INFORMATION GIVEN Block Start
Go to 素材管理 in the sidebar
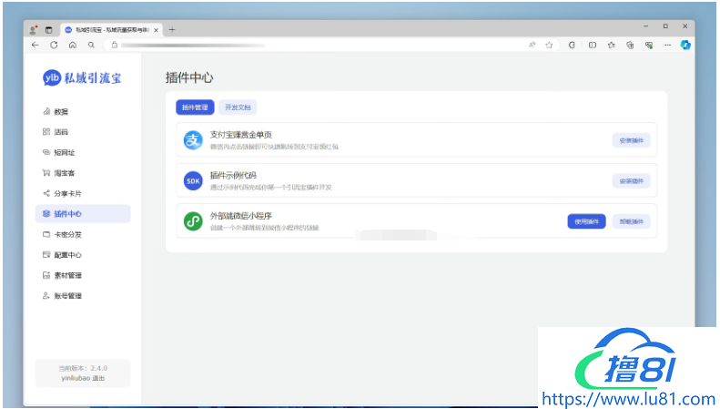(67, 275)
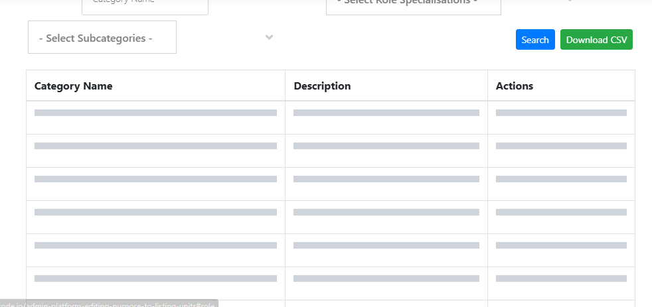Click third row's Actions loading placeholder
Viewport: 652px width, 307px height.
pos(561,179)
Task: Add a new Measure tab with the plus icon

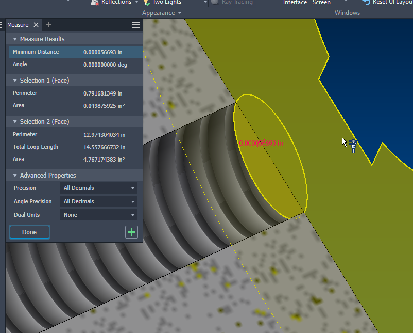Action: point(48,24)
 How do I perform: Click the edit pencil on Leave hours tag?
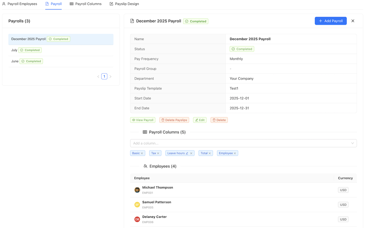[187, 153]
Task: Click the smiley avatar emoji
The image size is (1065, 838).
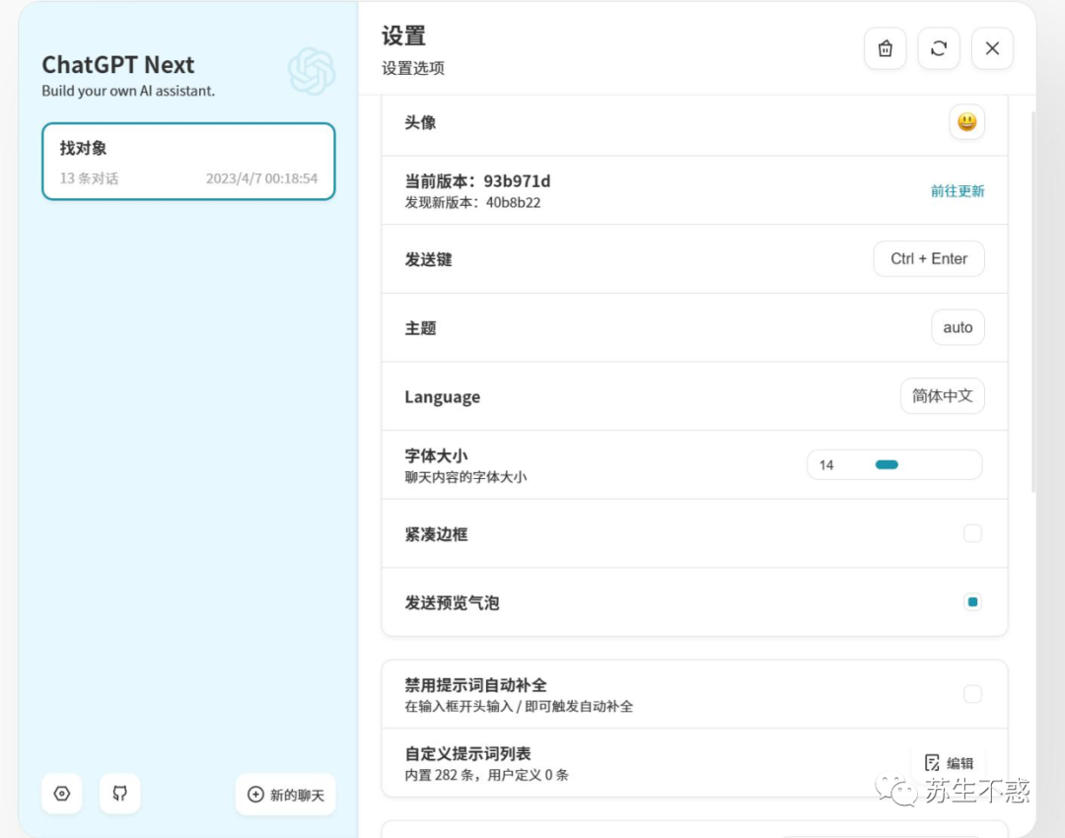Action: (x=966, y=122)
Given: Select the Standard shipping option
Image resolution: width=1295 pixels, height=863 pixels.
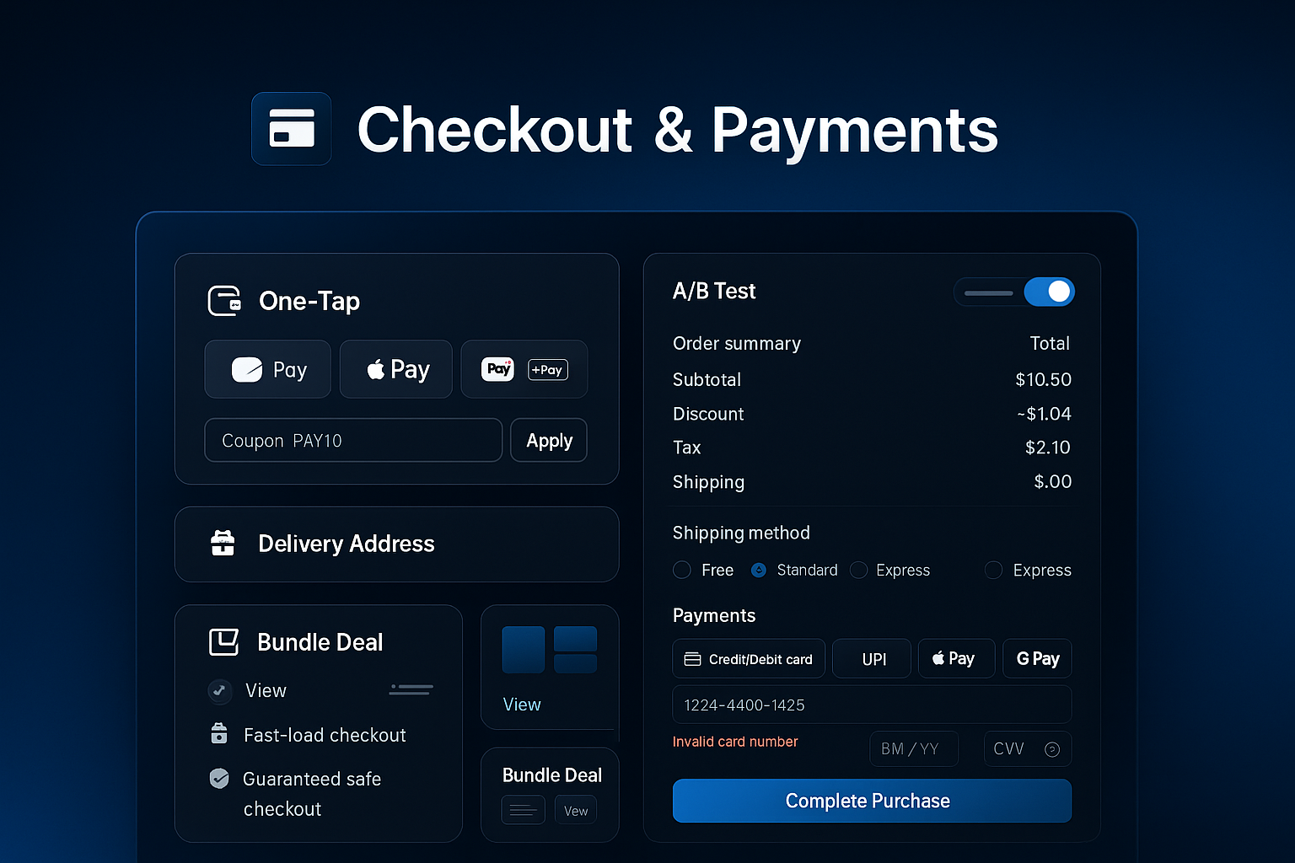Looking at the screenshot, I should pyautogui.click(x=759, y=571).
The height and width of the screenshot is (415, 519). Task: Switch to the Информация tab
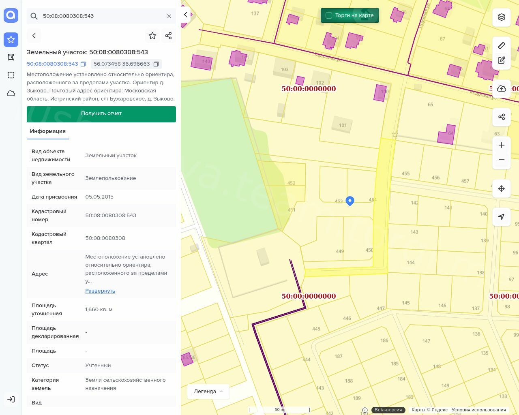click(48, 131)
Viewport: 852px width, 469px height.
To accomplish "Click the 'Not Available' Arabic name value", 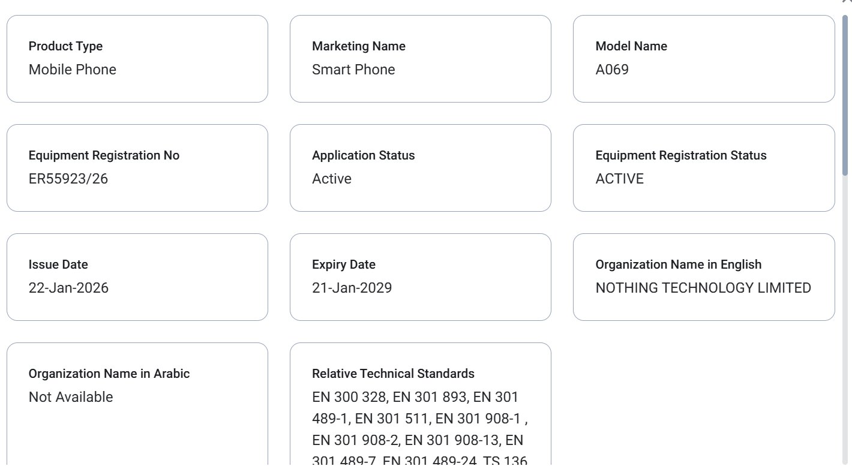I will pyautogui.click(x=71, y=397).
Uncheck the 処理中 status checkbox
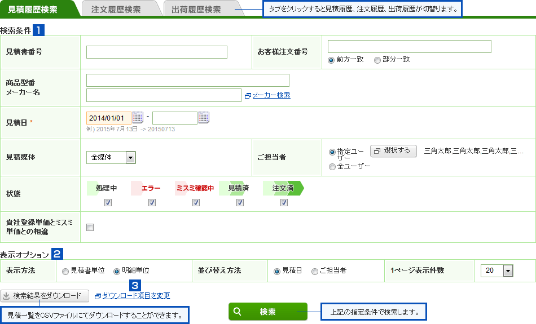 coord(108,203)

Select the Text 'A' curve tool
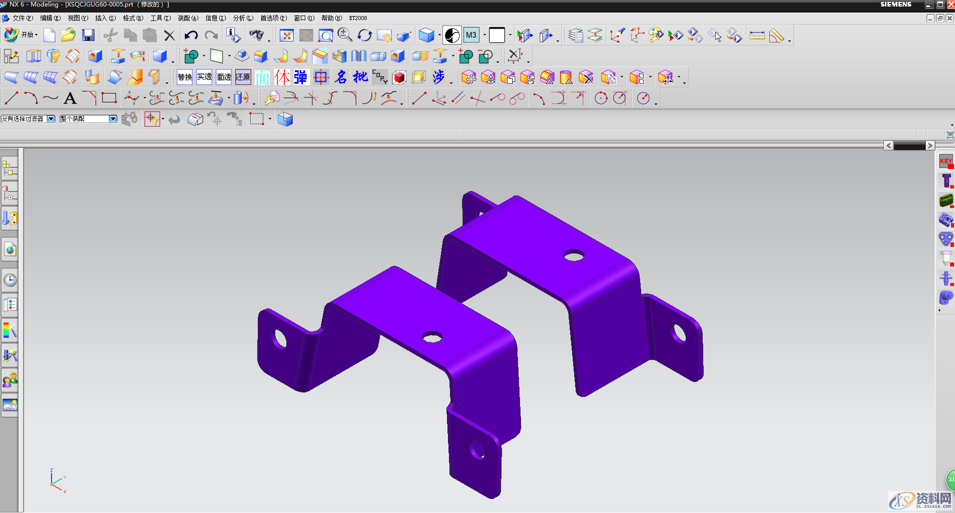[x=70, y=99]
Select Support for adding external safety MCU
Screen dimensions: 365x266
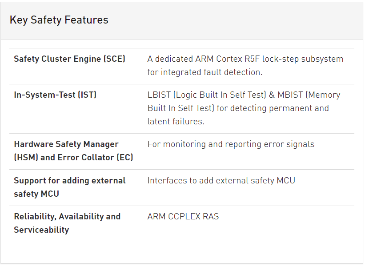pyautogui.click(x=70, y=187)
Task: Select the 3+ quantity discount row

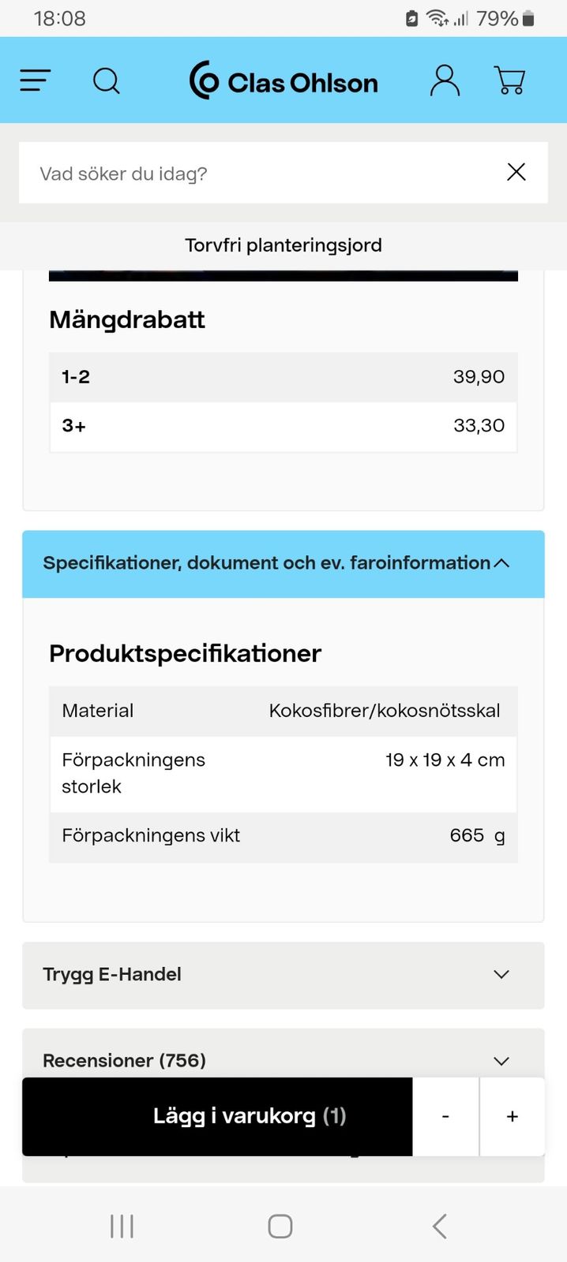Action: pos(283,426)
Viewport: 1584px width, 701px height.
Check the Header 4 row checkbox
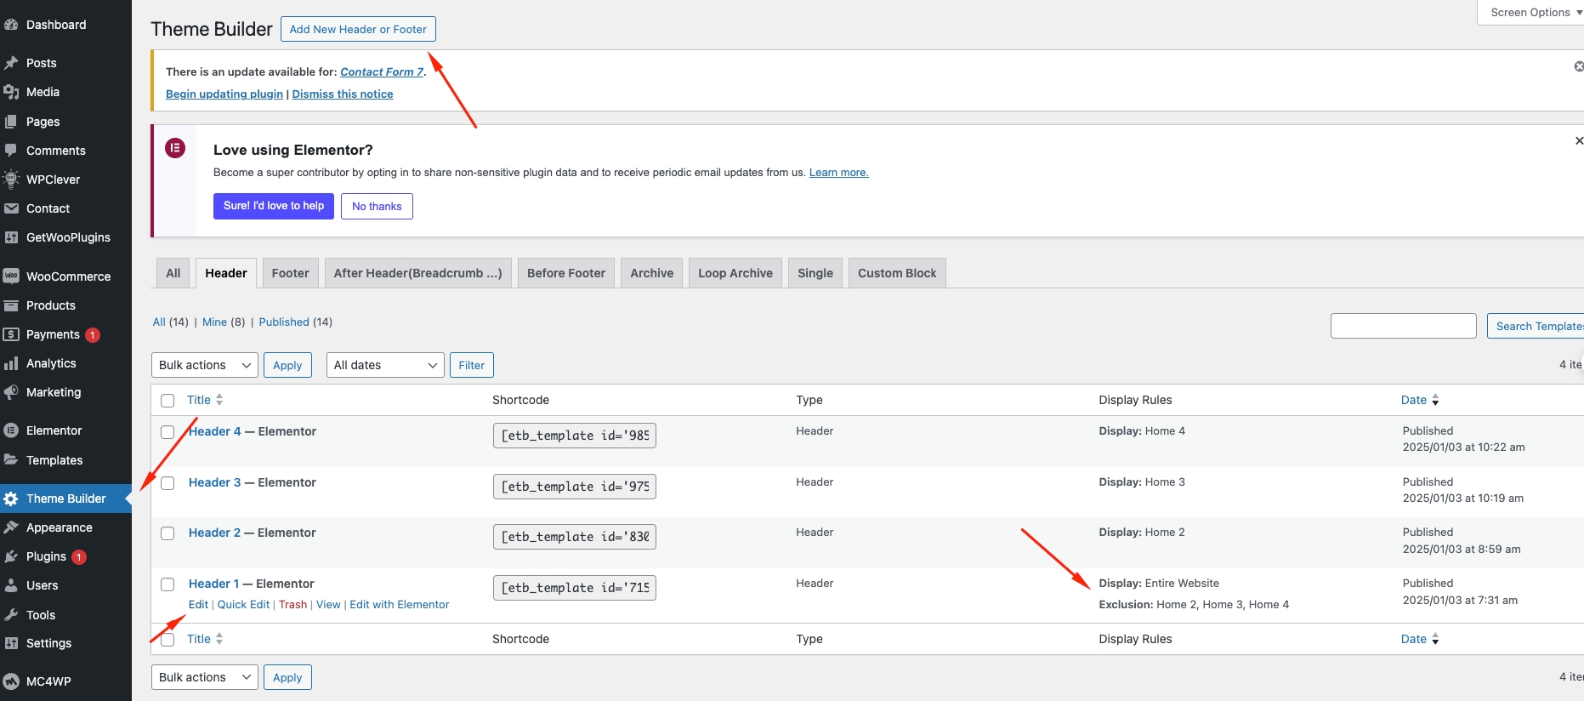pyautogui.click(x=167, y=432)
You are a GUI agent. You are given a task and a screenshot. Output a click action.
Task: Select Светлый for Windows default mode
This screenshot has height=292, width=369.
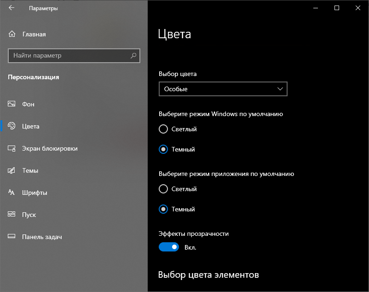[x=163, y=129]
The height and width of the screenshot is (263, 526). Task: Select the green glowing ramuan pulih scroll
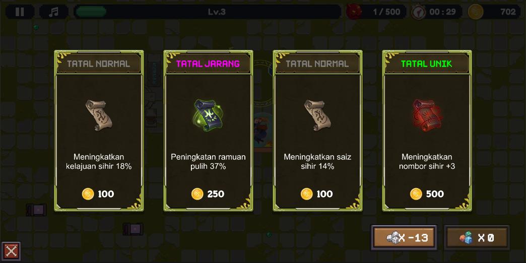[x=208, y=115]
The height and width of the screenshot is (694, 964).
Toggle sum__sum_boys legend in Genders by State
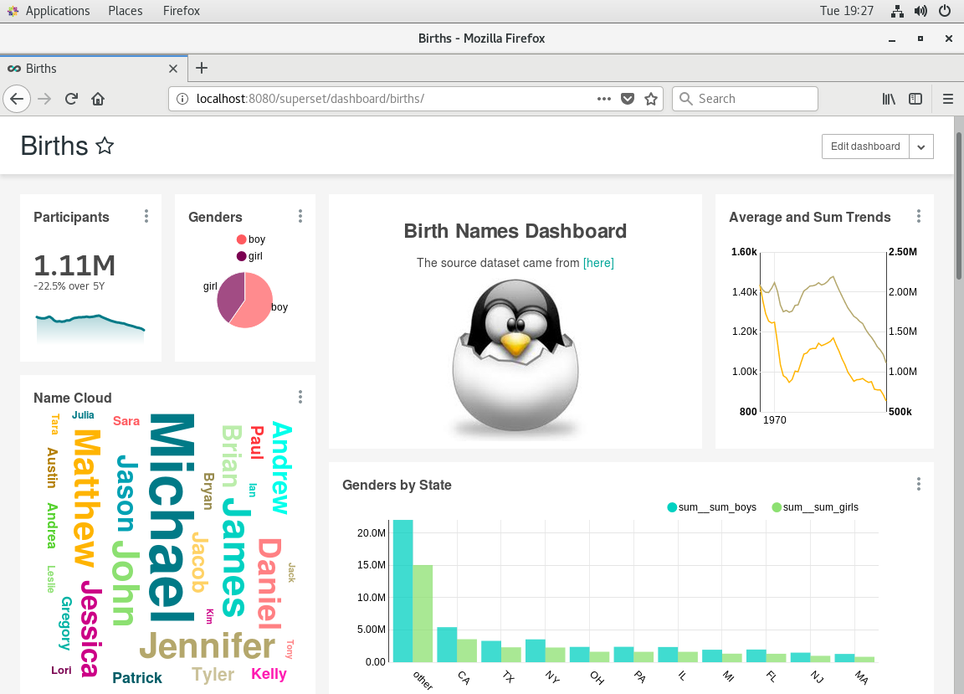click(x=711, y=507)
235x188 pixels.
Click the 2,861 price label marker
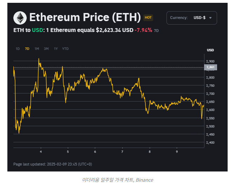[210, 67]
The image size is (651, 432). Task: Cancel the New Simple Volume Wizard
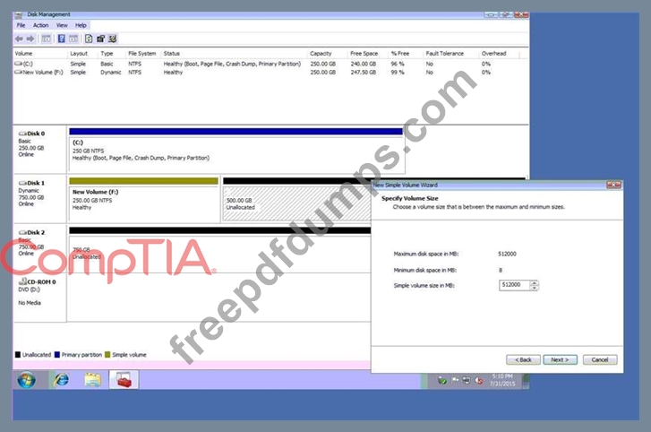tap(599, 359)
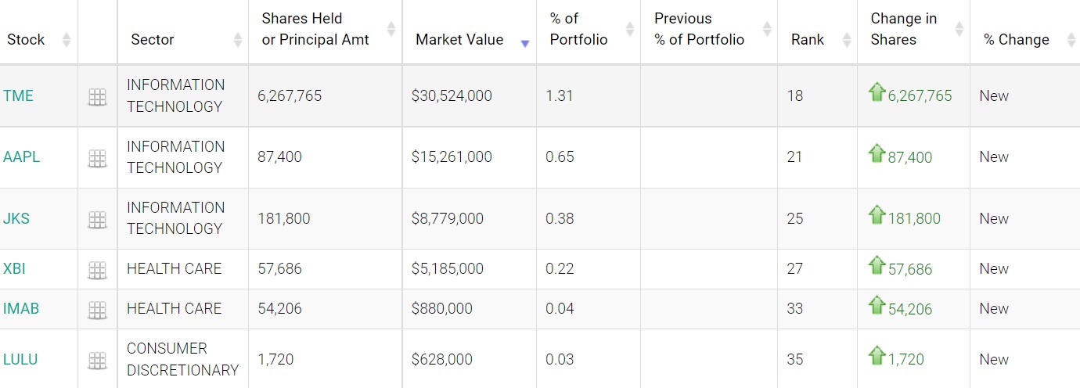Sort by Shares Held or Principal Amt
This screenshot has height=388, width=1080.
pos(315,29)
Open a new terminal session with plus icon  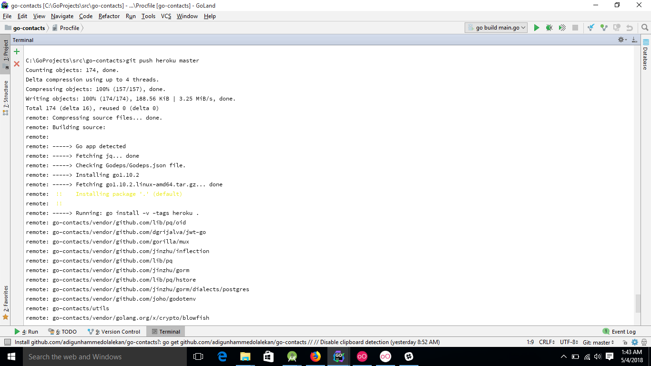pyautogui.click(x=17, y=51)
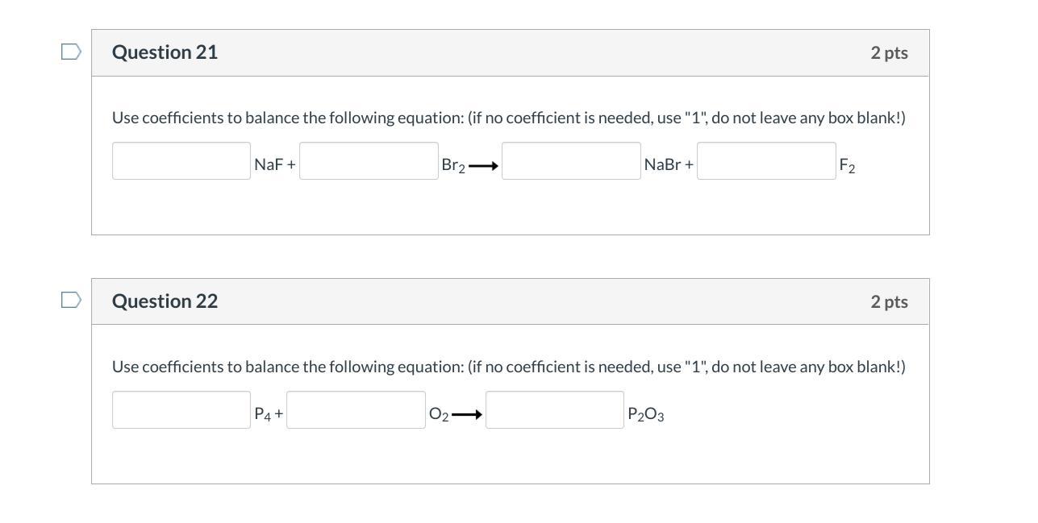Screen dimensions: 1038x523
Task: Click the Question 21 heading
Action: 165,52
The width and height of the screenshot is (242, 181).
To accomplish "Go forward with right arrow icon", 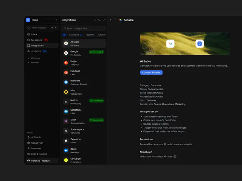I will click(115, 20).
INFORMATION GIVEN Block End
**TASK BRIEF:** With every picture omitted, write out the material exactly from its first line through the line containing "Given: Select the Standard shipping option".

**ANSWER FOR THIS EXERCISE:**
Go to 素材管理 in the sidebar
(67, 275)
Click third row's Actions loading placeholder
Viewport: 652px width, 307px height.
pos(561,179)
Task: Add a new Measure tab with the plus icon

Action: point(48,24)
 How do I perform: Click the edit pencil on Leave hours tag?
[187, 153]
Task: Click the smiley avatar emoji
The image size is (1065, 838).
Action: (x=966, y=122)
Given: Select the Standard shipping option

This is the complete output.